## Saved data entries
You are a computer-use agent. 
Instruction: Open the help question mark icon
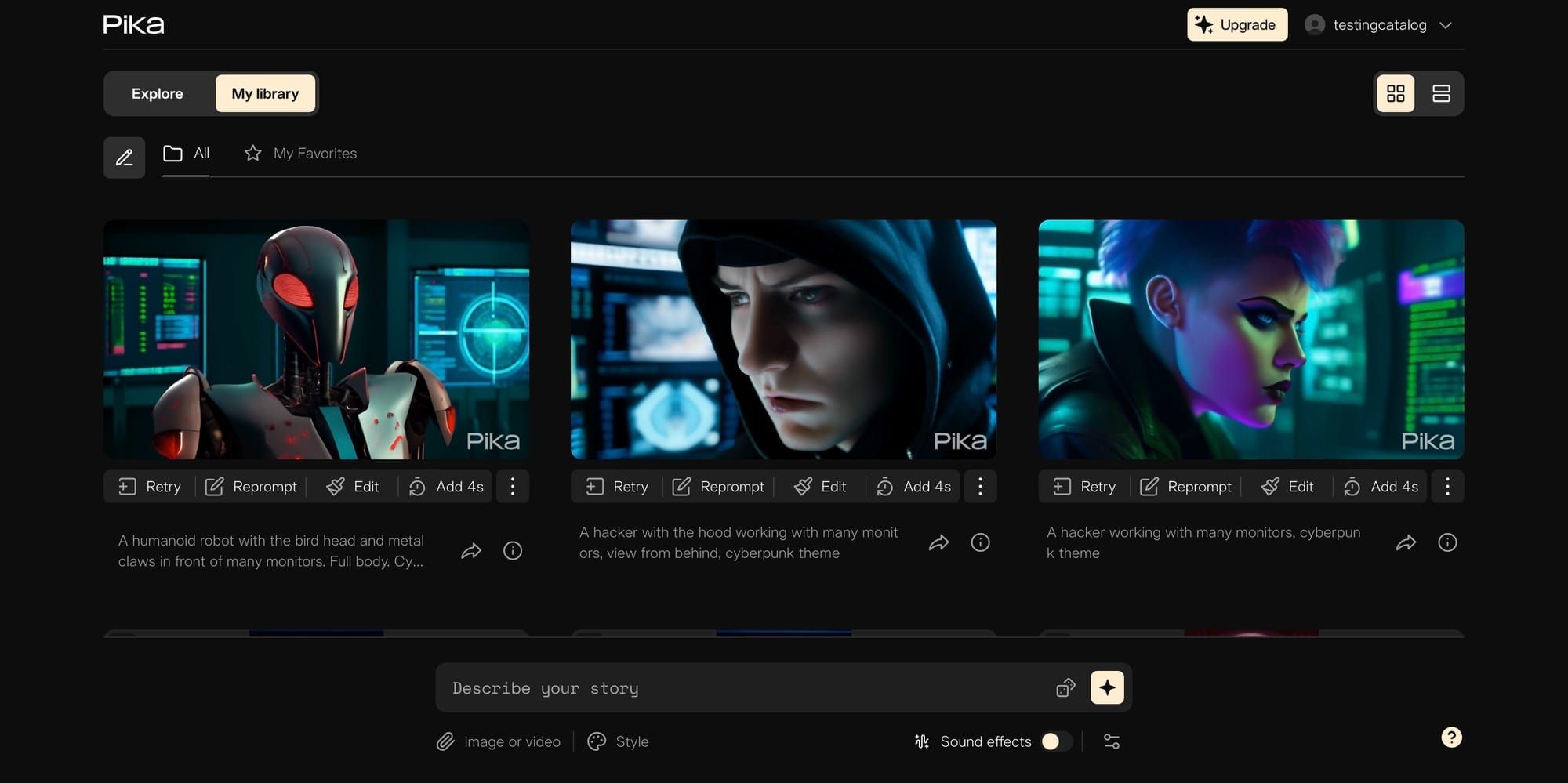(x=1451, y=737)
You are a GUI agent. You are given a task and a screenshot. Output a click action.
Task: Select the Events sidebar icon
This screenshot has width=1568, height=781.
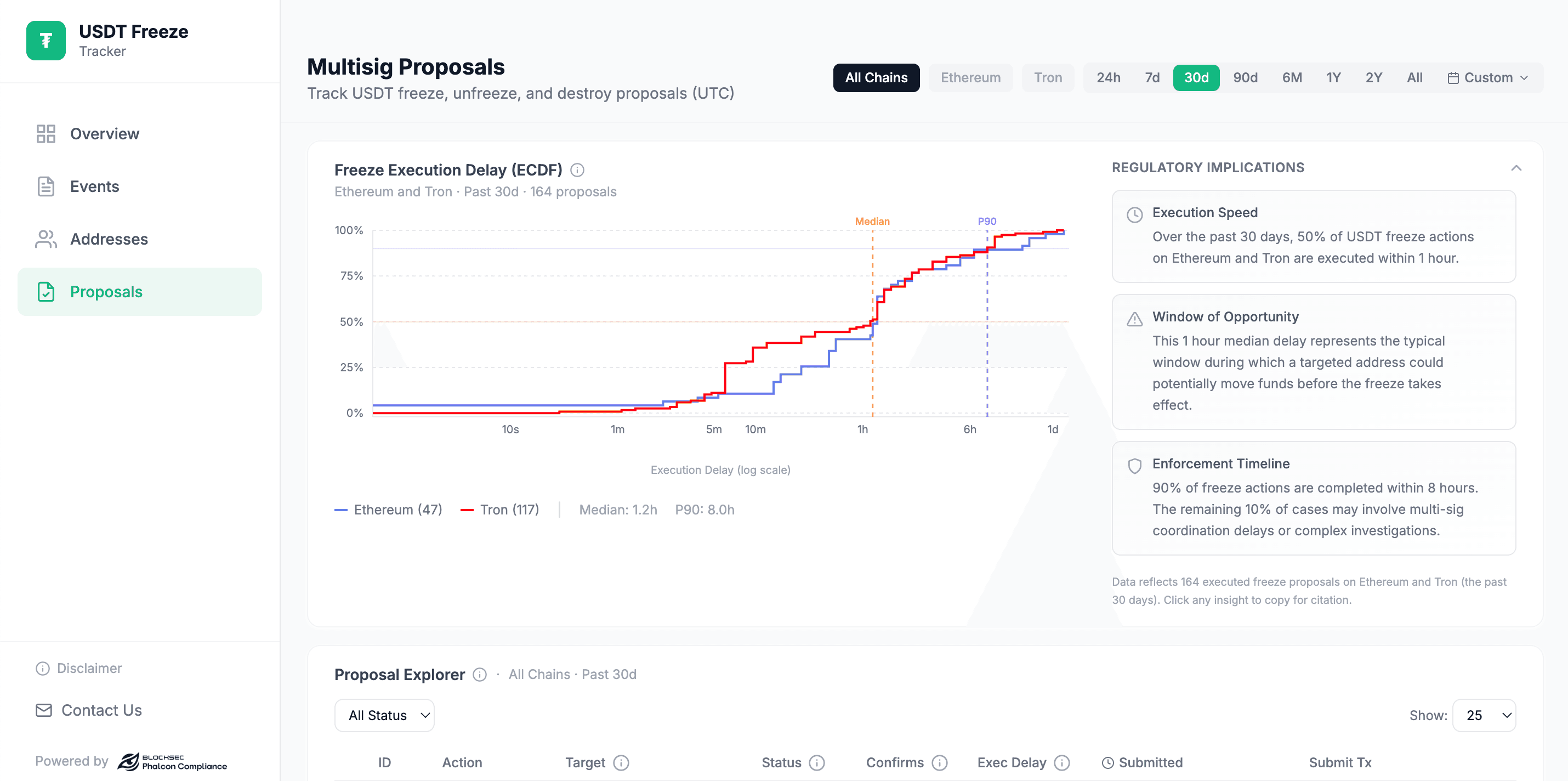45,186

## TASK OBJECTIVE
Repeat, exactly and with no pictures, each line from the line that holds "Task: Select the Events sidebar icon" through the last line of the records above.

## SOLUTION
Task: Select the Events sidebar icon
This screenshot has width=1568, height=781.
45,186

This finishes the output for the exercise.